WHAT THE EXERCISE ASKS
Put the lines of the material below, from the one containing "Task: Open the Контейнер AVI dropdown" through the one containing "click(x=224, y=180)", both included, into a JSON list of strings with one string per line. Leave out blank lines.

TASK DATA
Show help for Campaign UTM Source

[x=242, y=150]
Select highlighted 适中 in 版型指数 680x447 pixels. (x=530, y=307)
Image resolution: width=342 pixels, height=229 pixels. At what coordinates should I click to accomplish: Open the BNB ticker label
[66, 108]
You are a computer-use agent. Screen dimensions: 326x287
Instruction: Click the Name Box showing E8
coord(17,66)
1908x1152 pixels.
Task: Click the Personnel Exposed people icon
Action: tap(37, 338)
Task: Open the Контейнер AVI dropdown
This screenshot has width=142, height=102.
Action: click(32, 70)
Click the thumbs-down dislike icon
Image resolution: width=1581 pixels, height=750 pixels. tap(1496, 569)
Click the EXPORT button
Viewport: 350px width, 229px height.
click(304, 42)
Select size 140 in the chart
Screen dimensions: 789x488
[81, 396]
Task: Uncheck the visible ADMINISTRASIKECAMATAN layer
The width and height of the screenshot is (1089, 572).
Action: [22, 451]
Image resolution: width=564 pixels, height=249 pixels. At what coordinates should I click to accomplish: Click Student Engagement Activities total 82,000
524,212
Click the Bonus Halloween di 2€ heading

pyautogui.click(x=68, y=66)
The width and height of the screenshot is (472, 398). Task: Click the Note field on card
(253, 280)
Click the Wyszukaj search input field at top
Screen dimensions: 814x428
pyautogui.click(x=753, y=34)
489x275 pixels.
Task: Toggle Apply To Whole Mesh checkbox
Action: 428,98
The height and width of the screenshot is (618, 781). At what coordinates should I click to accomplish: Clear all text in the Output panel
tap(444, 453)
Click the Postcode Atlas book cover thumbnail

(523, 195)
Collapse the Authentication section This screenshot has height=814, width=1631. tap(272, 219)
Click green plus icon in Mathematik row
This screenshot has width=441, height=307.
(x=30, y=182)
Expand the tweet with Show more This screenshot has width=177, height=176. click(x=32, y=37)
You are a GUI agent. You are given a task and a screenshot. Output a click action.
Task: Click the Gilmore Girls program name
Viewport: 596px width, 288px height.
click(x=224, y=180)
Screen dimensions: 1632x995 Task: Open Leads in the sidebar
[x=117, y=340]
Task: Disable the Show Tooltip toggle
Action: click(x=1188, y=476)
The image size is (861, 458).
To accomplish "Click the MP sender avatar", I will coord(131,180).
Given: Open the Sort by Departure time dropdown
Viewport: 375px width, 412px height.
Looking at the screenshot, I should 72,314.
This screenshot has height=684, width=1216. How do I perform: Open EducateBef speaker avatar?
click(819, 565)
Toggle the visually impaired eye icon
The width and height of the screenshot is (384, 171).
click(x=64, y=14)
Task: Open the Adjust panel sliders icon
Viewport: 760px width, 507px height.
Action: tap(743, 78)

RESULT BELOW
[
  "Task: Open the Контейнер AVI dropdown",
  "This screenshot has width=142, height=102.",
  "Action: click(32, 70)",
  "Click the thumbs-down dislike icon",
  "Image resolution: width=1581 pixels, height=750 pixels. tap(1496, 569)",
  "Click the EXPORT button",
  "Viewport: 350px width, 229px height.",
  "click(304, 42)",
  "Select size 140 in the chart",
  "Screen dimensions: 789x488",
  "[81, 396]",
  "Task: Uncheck the visible ADMINISTRASIKECAMATAN layer",
  "The width and height of the screenshot is (1089, 572).",
  "Action: [22, 451]",
  "Image resolution: width=564 pixels, height=249 pixels. At what coordinates should I click to accomplish: Click Student Engagement Activities total 82,000",
  "524,212",
  "Click the Bonus Halloween di 2€ heading",
  "pyautogui.click(x=68, y=66)",
  "The width and height of the screenshot is (472, 398). Task: Click the Note field on card",
  "(253, 280)",
  "Click the Wyszukaj search input field at top",
  "Screen dimensions: 814x428",
  "pyautogui.click(x=753, y=34)",
  "489x275 pixels.",
  "Task: Toggle Apply To Whole Mesh checkbox",
  "Action: 428,98",
  "The height and width of the screenshot is (618, 781). At what coordinates should I click to accomplish: Clear all text in the Output panel",
  "tap(444, 453)",
  "Click the Postcode Atlas book cover thumbnail",
  "(523, 195)",
  "Collapse the Authentication section This screenshot has height=814, width=1631. tap(272, 219)",
  "Click green plus icon in Mathematik row",
  "This screenshot has width=441, height=307.",
  "(x=30, y=182)",
  "Expand the tweet with Show more This screenshot has width=177, height=176. click(x=32, y=37)",
  "You are a GUI agent. You are given a task and a screenshot. Output a click action.",
  "Task: Click the Gilmore Girls program name",
  "Viewport: 596px width, 288px height.",
  "click(x=224, y=180)"
]